Soft, soothing self-care has its place. But we can’t ignore the bitter stuff. The bitter medicine is the type of self-care we avoid. But solely chasing sweetness is avoidance, not true self-compassion.
The Core Philosophy
Dark medicine rests on three principles:
- Extraction.
Healing often requires ferreting out the poison, pulling something toxic out of hiding (grief, rage, exhaustion, guilt, secrets). Extraction hurts. But leaving the poison inside is worse.. - Exposure to air
Dark medicine shines a light on what festers in shadow. Naming the unspeakable breaks its hold. If you can write it, you can see it. If you can see it, you can begin to live with it honestly. - Integration.
The goal isn’t to banish darkness, but to weave it into wholeness. Dark medicine teaches: you are not broken because you rage, or weep, or long to run away. You are whole because you carry the full spectrum of human experience.
Why Dark Matters
Calling it dark is deliberate.
We live in a culture obsessed with light
Positivity
Optimism
Productivity.
Light is easy to market and darkness is harder to sell. But ignoring the dark has consequences: suppressed emotions, unspoken truths, burnout, silence.
Dark medicine honors what is raw, gritty, unfiltered. It doesn’t apologize for being hard to take. It reminds us that truth is rarely sweet, but it always heals.
It is also through darkness that light is born. From the womb to the ocean, darkness is not to be feared, but respected and explored. The darkness is the core, pulsing with the strongest energy we can harness for self-care, self-love.
The Villain Era Connection
In every story, the villain sees what the hero denies. The villain names truths the world doesn’t want to face. Often, the villain is not wrong. They’re just braver and more committed to their goal. They’re willing to say aloud what no one else will. And they’re willing to take the most uncomfortable action, despite others’ judgement and scrutiny.
Dark medicine carries that same energy. It appears villainous not because it harms, but because it refuses to coddle. It refuses to lie.

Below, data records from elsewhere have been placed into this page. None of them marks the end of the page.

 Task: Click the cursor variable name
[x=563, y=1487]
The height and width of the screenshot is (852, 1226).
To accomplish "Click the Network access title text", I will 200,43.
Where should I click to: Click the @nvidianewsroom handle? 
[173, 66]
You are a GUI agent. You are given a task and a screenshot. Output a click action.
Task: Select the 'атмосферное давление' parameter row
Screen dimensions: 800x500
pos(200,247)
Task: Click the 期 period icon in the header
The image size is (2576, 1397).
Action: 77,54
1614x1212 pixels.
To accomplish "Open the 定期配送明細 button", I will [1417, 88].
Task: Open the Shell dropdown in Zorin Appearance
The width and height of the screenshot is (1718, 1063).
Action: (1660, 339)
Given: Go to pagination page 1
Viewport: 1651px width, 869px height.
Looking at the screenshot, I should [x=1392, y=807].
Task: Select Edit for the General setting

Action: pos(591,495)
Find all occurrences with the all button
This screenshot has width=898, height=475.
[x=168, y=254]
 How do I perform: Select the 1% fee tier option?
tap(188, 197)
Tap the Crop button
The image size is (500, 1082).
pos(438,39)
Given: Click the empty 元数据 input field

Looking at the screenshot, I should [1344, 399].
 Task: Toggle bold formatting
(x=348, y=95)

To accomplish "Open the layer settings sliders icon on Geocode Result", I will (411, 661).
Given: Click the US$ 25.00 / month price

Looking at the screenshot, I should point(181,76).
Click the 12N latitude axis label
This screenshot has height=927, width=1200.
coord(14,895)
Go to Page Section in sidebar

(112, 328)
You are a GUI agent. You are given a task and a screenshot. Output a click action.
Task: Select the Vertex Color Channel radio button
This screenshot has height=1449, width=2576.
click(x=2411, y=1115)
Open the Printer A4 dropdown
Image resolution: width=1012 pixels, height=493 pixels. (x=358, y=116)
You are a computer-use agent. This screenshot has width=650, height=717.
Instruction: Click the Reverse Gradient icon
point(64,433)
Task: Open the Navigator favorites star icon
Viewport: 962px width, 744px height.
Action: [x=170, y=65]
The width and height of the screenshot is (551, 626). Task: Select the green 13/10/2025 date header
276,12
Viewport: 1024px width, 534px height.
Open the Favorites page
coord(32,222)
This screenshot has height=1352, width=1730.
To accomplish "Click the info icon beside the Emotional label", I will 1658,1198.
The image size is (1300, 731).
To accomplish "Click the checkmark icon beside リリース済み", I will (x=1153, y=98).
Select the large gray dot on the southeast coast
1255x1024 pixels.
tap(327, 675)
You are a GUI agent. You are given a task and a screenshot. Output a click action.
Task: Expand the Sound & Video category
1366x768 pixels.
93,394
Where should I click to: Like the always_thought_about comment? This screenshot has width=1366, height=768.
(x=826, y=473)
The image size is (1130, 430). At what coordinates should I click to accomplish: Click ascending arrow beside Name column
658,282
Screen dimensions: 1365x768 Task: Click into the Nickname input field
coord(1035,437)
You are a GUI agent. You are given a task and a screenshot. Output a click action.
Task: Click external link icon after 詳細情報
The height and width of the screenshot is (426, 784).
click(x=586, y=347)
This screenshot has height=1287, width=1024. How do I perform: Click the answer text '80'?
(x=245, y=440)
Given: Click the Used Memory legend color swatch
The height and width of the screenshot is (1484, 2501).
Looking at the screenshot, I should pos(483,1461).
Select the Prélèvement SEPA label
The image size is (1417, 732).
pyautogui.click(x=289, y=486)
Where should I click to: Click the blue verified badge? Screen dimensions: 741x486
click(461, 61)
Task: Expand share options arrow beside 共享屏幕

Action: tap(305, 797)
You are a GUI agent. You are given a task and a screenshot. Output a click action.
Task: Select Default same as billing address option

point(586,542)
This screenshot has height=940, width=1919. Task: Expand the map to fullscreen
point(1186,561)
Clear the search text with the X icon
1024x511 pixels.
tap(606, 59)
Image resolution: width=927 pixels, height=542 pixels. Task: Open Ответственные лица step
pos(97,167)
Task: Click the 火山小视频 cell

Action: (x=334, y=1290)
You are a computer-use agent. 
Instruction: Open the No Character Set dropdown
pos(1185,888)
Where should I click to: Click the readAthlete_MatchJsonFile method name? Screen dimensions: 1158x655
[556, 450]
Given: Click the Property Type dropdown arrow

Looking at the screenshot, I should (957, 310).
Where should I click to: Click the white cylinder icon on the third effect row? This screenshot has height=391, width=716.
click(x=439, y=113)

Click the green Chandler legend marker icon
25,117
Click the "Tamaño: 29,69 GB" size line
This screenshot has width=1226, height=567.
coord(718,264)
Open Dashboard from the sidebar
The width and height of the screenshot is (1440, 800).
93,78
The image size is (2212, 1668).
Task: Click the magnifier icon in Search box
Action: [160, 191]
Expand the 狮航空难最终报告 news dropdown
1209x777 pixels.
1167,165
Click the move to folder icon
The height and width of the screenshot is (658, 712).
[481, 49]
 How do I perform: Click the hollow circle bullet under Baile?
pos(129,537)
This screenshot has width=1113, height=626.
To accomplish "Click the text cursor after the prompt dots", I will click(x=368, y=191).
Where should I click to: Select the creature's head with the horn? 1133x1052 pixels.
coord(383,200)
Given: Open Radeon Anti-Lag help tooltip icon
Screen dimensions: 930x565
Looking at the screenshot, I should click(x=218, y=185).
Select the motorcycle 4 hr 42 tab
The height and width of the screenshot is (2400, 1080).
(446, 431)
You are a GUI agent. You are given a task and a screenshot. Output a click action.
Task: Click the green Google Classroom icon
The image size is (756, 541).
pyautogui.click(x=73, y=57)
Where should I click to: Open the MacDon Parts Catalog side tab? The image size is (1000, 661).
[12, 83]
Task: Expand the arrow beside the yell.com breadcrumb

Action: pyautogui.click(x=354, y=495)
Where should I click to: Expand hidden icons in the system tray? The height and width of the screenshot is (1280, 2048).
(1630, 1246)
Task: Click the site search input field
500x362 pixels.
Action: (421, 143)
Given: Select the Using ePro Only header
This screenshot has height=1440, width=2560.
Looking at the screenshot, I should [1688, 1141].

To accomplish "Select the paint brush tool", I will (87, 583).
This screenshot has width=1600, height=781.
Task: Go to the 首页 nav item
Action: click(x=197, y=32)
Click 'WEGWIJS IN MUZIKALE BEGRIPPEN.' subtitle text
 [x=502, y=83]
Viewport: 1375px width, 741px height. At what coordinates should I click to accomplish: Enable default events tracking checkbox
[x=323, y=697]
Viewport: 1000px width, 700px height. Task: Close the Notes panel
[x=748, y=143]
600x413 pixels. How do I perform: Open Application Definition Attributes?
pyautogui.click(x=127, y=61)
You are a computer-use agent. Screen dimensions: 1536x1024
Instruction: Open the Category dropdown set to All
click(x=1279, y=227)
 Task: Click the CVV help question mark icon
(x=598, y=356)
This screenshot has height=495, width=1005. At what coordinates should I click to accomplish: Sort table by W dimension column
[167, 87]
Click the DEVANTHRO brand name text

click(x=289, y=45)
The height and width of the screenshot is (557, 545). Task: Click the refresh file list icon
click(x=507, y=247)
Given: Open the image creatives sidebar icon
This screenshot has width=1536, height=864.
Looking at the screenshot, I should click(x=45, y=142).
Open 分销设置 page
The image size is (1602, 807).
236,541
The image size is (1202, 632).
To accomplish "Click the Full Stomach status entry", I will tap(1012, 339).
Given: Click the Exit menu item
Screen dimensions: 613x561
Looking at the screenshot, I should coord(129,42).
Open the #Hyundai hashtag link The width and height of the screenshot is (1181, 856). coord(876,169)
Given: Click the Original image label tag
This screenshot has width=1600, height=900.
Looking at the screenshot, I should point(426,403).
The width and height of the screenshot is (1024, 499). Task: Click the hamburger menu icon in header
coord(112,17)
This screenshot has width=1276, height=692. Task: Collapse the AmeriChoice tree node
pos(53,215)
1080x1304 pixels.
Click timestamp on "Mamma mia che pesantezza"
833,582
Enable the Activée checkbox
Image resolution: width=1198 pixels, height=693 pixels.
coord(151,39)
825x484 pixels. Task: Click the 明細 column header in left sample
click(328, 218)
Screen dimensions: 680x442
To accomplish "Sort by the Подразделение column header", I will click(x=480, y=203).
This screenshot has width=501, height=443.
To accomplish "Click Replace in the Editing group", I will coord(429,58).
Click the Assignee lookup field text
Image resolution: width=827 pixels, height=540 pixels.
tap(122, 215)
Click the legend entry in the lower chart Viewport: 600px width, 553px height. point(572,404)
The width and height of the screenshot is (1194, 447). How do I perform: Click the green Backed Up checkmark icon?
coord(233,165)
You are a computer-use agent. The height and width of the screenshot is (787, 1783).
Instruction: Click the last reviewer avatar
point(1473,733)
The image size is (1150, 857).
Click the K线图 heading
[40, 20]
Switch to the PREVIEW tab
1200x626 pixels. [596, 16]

And in that refusal, it sets you free.
A Framework for Practice
Dark medicine can take many forms, but the framework is simple:
- Identify the poison. What unspoken truth, what festering resentment, what unacknowledged grief is keeping you sick/stuck/self-abandoning?
- Take the dose. Face it directly. Write it, speak it, ritualize it. Allow yourself to feel the sting.
- Close the ritual. Seal the dose. Burn the page. Fold the journal (I suggest doing this with a Dark Medicine Journalette). Whisper the truth into the air.
- Integrate. Walk with the lesson, not the wound. Let it change you.
Dark medicine is not comfortable. It is not soothing. It is not meant to make you feel better in the moment. But…
…it will be a step towards wholeness..
The truth doesn’t care if you’re comfortable. The truth only cares if you’re free.